_YOUR TASK:_ Transcribe only the lines of the listing below from the one holding "Given: Open the hamburger menu in sidebar" through the one holding "Given: Click the 2022-05-21 data entry line", inclusive, without any change.

_DATA IN THIS EXERCISE:_
☆ ☆ ☆ ☆

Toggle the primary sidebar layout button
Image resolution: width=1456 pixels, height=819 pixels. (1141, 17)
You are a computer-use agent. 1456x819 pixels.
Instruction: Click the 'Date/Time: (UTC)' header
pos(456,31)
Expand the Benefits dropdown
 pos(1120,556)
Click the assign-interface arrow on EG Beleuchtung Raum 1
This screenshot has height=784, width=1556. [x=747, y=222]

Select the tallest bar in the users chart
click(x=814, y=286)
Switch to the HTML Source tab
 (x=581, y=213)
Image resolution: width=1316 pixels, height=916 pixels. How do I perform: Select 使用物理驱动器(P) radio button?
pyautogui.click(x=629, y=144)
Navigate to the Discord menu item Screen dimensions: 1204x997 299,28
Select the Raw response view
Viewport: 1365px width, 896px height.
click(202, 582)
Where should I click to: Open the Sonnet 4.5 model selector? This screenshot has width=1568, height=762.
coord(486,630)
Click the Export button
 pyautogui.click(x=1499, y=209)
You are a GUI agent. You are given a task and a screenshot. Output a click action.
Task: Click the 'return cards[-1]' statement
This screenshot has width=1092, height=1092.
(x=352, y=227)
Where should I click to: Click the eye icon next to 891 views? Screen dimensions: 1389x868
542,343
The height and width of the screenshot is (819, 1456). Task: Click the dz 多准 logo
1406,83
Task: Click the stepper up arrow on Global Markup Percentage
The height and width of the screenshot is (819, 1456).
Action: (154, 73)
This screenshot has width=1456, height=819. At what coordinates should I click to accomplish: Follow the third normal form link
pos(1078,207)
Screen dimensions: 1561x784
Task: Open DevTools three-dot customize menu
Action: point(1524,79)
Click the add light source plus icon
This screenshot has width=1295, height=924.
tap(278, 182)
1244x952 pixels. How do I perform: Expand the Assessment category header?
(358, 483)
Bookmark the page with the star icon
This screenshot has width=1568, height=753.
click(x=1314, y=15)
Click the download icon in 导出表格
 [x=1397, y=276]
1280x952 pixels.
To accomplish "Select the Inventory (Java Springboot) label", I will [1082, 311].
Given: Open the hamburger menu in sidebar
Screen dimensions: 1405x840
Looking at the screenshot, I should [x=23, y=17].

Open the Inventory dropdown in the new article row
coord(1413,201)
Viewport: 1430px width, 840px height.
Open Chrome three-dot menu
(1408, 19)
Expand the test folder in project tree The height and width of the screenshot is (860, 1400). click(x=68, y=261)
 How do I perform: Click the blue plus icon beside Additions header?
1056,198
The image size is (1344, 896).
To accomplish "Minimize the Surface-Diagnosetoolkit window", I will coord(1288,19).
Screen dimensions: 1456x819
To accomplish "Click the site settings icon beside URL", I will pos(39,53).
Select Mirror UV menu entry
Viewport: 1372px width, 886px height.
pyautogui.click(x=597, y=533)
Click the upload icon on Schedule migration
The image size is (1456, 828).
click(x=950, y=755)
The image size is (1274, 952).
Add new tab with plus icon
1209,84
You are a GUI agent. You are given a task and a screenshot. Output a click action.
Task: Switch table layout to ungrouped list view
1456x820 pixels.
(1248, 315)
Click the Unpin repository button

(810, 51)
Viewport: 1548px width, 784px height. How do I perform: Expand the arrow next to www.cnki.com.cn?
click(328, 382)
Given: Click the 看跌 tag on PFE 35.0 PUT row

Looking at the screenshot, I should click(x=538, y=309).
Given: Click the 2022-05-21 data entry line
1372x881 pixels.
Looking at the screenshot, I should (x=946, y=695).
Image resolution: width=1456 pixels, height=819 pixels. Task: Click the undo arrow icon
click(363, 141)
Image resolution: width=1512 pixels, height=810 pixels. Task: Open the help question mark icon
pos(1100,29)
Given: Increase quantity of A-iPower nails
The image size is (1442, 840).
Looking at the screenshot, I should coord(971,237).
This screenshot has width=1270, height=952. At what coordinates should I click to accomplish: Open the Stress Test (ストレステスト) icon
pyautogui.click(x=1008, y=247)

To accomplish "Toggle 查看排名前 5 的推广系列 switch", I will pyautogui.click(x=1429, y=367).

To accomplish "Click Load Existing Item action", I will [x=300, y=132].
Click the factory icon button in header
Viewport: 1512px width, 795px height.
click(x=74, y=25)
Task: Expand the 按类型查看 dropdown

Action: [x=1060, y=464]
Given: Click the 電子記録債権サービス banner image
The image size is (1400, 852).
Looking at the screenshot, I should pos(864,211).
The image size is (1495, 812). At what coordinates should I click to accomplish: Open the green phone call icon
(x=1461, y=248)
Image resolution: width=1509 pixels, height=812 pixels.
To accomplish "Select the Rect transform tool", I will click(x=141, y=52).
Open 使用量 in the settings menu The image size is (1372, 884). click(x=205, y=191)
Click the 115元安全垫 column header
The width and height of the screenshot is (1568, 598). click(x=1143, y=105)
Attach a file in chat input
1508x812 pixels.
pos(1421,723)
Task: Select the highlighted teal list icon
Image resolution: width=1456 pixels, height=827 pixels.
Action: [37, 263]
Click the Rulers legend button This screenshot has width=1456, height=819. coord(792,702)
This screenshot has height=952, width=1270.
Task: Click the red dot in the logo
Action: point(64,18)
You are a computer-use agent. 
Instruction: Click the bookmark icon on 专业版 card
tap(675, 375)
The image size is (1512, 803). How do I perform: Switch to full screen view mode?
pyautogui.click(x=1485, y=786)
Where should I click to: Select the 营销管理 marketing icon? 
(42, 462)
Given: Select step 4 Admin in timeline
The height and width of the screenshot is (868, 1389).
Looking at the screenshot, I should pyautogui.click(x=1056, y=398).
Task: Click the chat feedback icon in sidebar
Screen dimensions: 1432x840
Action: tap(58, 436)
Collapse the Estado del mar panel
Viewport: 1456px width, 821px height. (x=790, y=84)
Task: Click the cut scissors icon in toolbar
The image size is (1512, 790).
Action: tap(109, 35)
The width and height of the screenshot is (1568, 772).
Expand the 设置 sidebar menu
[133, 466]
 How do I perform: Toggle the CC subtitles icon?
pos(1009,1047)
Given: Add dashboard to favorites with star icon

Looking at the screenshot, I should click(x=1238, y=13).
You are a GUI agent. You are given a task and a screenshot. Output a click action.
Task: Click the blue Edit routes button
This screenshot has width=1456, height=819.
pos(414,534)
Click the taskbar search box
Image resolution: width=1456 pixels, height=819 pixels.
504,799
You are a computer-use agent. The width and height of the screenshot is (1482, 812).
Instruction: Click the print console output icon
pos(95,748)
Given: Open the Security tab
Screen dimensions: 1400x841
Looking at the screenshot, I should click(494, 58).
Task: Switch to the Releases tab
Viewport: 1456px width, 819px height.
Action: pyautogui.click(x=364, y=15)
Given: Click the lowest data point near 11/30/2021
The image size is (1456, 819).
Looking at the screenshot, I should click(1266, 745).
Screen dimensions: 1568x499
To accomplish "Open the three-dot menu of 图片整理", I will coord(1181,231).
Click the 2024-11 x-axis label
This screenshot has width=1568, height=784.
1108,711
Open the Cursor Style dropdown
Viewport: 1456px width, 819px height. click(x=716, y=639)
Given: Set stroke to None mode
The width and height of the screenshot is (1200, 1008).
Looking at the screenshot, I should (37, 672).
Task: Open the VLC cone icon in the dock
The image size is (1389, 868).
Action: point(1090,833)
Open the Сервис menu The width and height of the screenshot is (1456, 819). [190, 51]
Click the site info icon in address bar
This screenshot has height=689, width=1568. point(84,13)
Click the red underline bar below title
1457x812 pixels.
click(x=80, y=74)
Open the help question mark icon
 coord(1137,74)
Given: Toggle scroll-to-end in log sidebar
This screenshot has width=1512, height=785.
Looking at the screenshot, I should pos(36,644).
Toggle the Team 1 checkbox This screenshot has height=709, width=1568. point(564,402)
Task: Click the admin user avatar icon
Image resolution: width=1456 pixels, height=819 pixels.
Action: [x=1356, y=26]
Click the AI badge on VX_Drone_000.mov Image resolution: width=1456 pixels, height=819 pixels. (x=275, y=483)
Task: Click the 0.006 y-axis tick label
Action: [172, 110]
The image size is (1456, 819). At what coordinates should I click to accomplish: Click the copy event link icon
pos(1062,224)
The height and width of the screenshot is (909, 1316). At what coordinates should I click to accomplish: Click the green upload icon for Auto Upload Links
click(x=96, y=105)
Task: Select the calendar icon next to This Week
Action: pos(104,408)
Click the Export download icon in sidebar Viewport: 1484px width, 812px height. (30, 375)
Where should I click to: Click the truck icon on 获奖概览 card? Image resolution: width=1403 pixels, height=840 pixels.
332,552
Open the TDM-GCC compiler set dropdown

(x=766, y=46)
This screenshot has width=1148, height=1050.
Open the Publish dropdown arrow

☆ ☆ ☆ ☆

_OUTPUT FOR THIS TASK:_
Given: Open the hamburger menu in sidebar
Screen dimensions: 1405x840
Looking at the screenshot, I should [x=23, y=17].

Open the Inventory dropdown in the new article row
coord(1413,201)
Viewport: 1430px width, 840px height.
Open Chrome three-dot menu
(1408, 19)
Expand the test folder in project tree The height and width of the screenshot is (860, 1400). click(x=68, y=261)
 How do I perform: Click the blue plus icon beside Additions header?
1056,198
The image size is (1344, 896).
To accomplish "Minimize the Surface-Diagnosetoolkit window", I will coord(1288,19).
Screen dimensions: 1456x819
To accomplish "Click the site settings icon beside URL", I will pos(39,53).
Select Mirror UV menu entry
Viewport: 1372px width, 886px height.
pyautogui.click(x=597, y=533)
Click the upload icon on Schedule migration
The image size is (1456, 828).
click(x=950, y=755)
The image size is (1274, 952).
Add new tab with plus icon
1209,84
You are a GUI agent. You are given a task and a screenshot. Output a click action.
Task: Switch table layout to ungrouped list view
1456x820 pixels.
(1248, 315)
Click the Unpin repository button

(810, 51)
Viewport: 1548px width, 784px height. How do I perform: Expand the arrow next to www.cnki.com.cn?
click(328, 382)
Given: Click the 看跌 tag on PFE 35.0 PUT row

Looking at the screenshot, I should click(x=538, y=309).
Given: Click the 2022-05-21 data entry line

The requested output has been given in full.